BEGIN

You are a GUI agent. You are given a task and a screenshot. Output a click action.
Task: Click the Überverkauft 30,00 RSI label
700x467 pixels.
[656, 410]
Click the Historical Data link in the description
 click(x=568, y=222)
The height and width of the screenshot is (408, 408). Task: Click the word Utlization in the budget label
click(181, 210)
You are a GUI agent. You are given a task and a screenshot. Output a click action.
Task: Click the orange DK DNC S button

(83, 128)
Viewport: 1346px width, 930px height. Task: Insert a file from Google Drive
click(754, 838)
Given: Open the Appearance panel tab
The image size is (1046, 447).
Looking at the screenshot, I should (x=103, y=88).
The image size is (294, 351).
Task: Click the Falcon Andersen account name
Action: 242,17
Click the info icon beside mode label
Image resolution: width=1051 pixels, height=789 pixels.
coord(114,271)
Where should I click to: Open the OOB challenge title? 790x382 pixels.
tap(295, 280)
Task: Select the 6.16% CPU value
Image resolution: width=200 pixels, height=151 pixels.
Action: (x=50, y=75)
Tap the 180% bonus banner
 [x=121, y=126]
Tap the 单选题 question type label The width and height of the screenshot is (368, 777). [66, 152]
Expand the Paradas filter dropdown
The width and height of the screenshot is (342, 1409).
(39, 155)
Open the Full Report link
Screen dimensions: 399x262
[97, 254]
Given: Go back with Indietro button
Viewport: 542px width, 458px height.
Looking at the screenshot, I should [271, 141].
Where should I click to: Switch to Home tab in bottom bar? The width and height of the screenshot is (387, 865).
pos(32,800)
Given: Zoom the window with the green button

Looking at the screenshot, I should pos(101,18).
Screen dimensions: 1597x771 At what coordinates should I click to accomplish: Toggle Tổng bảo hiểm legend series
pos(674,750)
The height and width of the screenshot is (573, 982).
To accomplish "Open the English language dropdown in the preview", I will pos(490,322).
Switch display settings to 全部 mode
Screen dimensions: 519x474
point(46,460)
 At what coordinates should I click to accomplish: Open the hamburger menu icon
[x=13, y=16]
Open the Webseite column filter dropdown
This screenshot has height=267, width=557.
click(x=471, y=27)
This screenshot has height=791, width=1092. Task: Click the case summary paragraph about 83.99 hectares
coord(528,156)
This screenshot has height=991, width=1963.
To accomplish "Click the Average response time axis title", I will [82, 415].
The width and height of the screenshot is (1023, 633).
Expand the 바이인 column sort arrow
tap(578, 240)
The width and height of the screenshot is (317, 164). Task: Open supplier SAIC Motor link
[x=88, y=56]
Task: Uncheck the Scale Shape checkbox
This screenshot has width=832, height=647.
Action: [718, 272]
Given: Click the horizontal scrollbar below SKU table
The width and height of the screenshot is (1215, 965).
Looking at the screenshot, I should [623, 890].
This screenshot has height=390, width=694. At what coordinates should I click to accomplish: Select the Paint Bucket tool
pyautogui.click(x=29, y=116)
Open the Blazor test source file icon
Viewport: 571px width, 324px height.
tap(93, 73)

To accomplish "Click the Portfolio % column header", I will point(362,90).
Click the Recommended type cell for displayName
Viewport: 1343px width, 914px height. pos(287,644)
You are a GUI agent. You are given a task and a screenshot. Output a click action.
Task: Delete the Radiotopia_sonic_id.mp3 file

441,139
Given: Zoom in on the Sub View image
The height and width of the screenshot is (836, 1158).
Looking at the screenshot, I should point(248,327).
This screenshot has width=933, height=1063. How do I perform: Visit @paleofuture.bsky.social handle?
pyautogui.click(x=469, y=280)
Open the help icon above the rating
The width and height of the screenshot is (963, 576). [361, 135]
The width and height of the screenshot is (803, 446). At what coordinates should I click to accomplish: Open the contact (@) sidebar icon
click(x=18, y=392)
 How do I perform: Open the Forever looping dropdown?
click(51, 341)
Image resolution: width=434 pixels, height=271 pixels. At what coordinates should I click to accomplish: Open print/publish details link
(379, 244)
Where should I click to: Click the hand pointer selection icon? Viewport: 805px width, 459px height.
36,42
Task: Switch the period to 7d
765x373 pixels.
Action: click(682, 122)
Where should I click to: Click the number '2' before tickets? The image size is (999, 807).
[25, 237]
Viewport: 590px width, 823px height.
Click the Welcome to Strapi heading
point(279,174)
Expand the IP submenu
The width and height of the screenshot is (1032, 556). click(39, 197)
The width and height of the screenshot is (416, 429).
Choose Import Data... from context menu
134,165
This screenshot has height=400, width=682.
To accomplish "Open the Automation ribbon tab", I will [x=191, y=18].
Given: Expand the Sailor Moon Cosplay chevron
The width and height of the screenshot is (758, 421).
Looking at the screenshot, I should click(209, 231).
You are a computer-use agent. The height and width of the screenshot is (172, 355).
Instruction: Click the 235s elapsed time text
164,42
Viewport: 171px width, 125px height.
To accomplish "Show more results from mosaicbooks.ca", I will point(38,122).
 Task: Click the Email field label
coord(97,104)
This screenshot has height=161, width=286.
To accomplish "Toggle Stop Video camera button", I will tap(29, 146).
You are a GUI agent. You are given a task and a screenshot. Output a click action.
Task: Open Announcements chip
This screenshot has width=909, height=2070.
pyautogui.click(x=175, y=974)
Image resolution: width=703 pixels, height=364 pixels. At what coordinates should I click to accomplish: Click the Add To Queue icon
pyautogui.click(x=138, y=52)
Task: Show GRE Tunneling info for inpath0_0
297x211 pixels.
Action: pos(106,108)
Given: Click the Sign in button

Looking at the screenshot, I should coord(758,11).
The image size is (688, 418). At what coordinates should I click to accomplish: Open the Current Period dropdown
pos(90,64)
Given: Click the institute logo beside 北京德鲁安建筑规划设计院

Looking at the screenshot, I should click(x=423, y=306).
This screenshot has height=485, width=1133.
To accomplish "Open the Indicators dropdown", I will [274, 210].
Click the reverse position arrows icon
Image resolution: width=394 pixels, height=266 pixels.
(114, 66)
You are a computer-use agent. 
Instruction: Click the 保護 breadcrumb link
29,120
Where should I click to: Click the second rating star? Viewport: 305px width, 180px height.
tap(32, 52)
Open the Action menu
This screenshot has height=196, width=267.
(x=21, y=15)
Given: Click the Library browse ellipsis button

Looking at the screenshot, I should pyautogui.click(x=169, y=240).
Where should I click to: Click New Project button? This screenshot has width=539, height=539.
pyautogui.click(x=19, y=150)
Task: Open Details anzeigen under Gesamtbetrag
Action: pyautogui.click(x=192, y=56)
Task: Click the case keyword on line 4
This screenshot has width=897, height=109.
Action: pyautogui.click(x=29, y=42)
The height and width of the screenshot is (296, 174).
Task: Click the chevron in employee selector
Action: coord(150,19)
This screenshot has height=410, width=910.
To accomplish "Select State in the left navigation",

END

Repeat only the stretch of lines starting at the one containing "This screenshot has height=410, width=910." and running to the final line of the entries above.

▶ Answer to this problem
This screenshot has height=410, width=910.
To accomplish "Select State in the left navigation",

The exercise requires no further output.